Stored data
BEGIN

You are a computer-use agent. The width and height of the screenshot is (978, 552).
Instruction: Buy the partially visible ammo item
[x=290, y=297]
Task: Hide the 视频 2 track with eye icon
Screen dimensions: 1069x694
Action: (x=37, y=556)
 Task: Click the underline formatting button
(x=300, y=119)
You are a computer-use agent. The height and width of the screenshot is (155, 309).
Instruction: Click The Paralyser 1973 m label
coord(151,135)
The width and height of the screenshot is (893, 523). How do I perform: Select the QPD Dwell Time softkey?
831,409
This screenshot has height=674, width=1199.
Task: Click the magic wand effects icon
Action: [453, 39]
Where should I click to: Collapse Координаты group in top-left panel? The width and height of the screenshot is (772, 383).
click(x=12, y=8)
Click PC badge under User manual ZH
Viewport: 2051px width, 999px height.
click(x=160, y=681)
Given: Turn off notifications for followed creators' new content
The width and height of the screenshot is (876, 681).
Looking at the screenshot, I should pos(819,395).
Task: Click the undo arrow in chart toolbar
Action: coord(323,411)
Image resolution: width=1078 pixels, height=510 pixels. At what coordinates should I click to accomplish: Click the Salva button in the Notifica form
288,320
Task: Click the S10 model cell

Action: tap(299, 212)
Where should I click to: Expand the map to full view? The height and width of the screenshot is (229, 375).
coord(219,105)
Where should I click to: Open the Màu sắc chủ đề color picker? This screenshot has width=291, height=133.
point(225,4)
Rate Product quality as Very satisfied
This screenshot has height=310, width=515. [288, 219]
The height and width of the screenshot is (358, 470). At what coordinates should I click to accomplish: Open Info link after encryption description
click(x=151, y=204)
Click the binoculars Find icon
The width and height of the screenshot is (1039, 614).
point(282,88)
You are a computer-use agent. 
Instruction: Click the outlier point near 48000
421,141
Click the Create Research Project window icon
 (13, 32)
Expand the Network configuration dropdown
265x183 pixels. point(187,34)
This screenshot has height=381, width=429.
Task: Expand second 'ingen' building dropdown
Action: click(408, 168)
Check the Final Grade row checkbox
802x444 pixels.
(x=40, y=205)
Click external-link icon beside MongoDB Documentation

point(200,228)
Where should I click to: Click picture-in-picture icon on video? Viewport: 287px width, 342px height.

END

--- What needs to be done ---
Every line of the data should be output exactly as it was given.

--- Finished task ---
You are a computer-use agent. The width and height of the screenshot is (978, 552).
Instruction: Buy the partially visible ammo item
[x=290, y=297]
Task: Hide the 视频 2 track with eye icon
Screen dimensions: 1069x694
Action: (x=37, y=556)
 Task: Click the underline formatting button
(x=300, y=119)
You are a computer-use agent. The height and width of the screenshot is (155, 309).
Instruction: Click The Paralyser 1973 m label
coord(151,135)
The width and height of the screenshot is (893, 523). How do I perform: Select the QPD Dwell Time softkey?
831,409
This screenshot has height=674, width=1199.
Task: Click the magic wand effects icon
Action: [453, 39]
Where should I click to: Collapse Координаты group in top-left panel? The width and height of the screenshot is (772, 383).
click(x=12, y=8)
Click PC badge under User manual ZH
Viewport: 2051px width, 999px height.
click(x=160, y=681)
Given: Turn off notifications for followed creators' new content
The width and height of the screenshot is (876, 681).
Looking at the screenshot, I should pos(819,395).
Task: Click the undo arrow in chart toolbar
Action: coord(323,411)
Image resolution: width=1078 pixels, height=510 pixels. At what coordinates should I click to accomplish: Click the Salva button in the Notifica form
288,320
Task: Click the S10 model cell

Action: tap(299, 212)
Where should I click to: Expand the map to full view? The height and width of the screenshot is (229, 375).
coord(219,105)
Where should I click to: Open the Màu sắc chủ đề color picker? This screenshot has width=291, height=133.
point(225,4)
Rate Product quality as Very satisfied
This screenshot has height=310, width=515. [288, 219]
The height and width of the screenshot is (358, 470). At what coordinates should I click to accomplish: Open Info link after encryption description
click(x=151, y=204)
Click the binoculars Find icon
The width and height of the screenshot is (1039, 614).
point(282,88)
You are a computer-use agent. 
Instruction: Click the outlier point near 48000
421,141
Click the Create Research Project window icon
 (13, 32)
Expand the Network configuration dropdown
265x183 pixels. point(187,34)
This screenshot has height=381, width=429.
Task: Expand second 'ingen' building dropdown
Action: click(408, 168)
Check the Final Grade row checkbox
802x444 pixels.
(x=40, y=205)
Click external-link icon beside MongoDB Documentation

point(200,228)
Where should I click to: Click picture-in-picture icon on video? Viewport: 287px width, 342px height.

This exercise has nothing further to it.